Policy failures in electricity supply and telecommunication technology in turn further hampered the economic growth rate in South Africa and further compounded the failure to adopt an industrial policy aimed at facilitating growth off the commodity boom. Education and skills shortages share some of the blame for this.

In many cases ideologically driven beliefs in the state’s role in managing the economy overruled pragmatic policy responses.

Agriculture is a prime example where the governments’ policy on commercial producers could best be described as hostile even as food prices begun to rise. Increasing food prices directly compromised the welfare of poor communities and must be identified as one of the key causal factors responsible for the violence.

Rising inflation is a second key causal factor for the violence where a failure of the Reserve Bank’s inflation targeting policy has largely undone much of the anti-poverty impact of social grants spending. Again this is an example of one policy failure compounding failures in a host of other areas.

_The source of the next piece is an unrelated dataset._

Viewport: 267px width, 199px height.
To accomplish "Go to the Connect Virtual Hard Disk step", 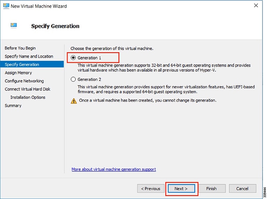I will pos(27,89).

Both food prices and inflation together with rising fuel costs directly impacted upon poor households and must have forced them to cut down on basic staples. That alone may have been sufficient to spark much of the anger visible in and around Johannesburg this week. These three factors directly undid the efforts of social grants in alleviating poverty as they undermined the value of those grants. Two of the three factors were in government’s direct policy responsibility to address.

An analysis of economic policy failures would not be complete without examining the role of empowerment policy in establishing a very small and often politically connected black middle class. Government saw fit to celebrate this limited success even as the majority of black South Africans continued to live in relative squalor and poverty. In retrospect it is extraordinary that government would flaunt such limited participation in the broader economy by a select group of individuals when most of its supporters had no hope of ever becoming the beneficiary of an empowerment transaction. The now regular site of a high speed government convoys of black luxury sedans escorted by scores of police shoving through traffic points to a similarly misguided and extraordinary arrogance on the part of those who had promised a better life for all in 1994.

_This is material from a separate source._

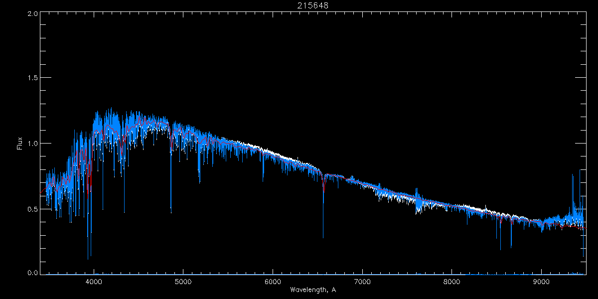Click the 'Wavelength, A' x-axis label
The height and width of the screenshot is (299, 598).
[x=313, y=290]
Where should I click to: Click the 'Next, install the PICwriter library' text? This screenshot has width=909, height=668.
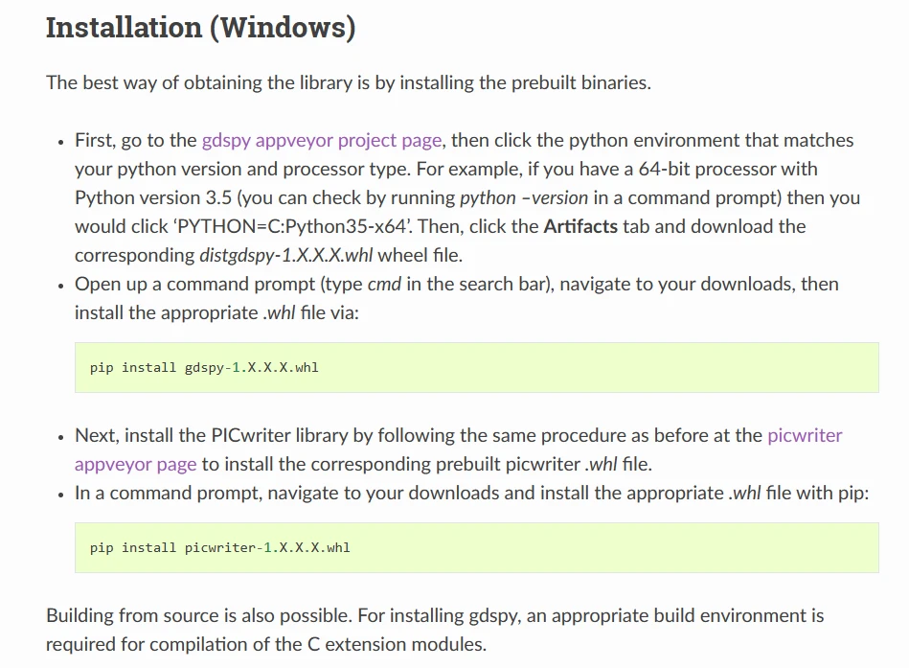211,436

Warnings of political risk accompanying such policy blunders where sharply disputed by government most notably in the example of Tony Trahar who was admonished by Thabo Mbeki for raising the issue of political risk in South Africa.

Foreign policy

Particularly in the case of Zimbabwe foreign policy was wholly inappropriate and incompetent. Thabo Mbeki’s quiet diplomacy provided a lifeline to the ailing Zimbabwe regime that kept it in power longer than would otherwise have been the case.

The failure to condemn initial violence and electoral fraud in Zimbabwe contributed directly to the massive inflow of foreign immigrants. Such quiet diplomacy stands in strong contrast to the unanimous condemnation by government of the current violence in South Africa and creates the impression that violence targeted at Zimbabweans was acceptable as long as it took place in Zimbabwe.

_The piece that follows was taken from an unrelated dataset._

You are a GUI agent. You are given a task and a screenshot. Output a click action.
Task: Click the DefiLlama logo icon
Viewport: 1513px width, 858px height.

Seen in light of South Africa’s inability to secure its borders our foreign policy on Zimbabwe was destined to have only one effect - the inflow of illegal immigrants.

It is far from convincing to argue that the best South Africa, as Africa’s economic superpower, could do was to quietly engage the Harare regime. Targeted economic and financial sanctions together with clear criticism of human rights abuses in Zimbabwe were a perfectly feasible alternative policy.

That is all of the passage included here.